## Exercise requirements
Start to finish, retype the entries exactly while omitting the pictures.

## Supplied records
####################

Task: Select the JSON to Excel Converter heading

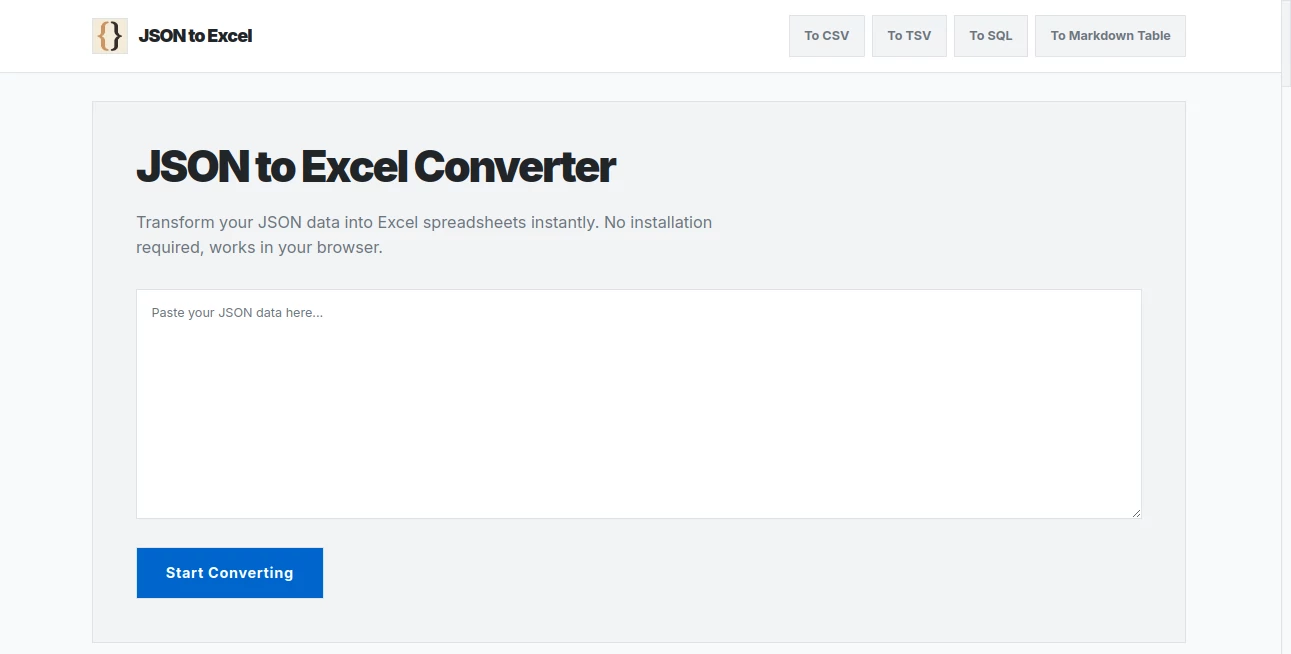Action: tap(376, 166)
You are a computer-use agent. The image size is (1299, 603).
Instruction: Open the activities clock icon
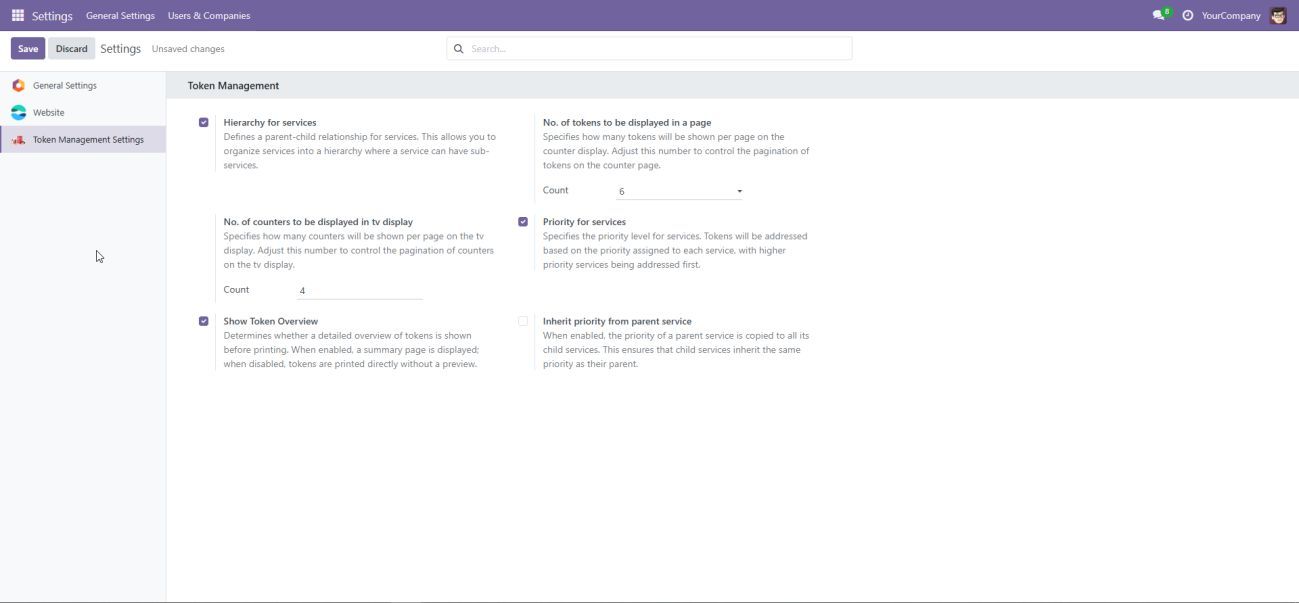(x=1188, y=15)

####################

## Task result
Task: Select the JSON to Excel Converter heading

Action: tap(376, 166)
You are a computer-use agent. The image size is (1299, 603).
Instruction: Open the activities clock icon
(x=1188, y=15)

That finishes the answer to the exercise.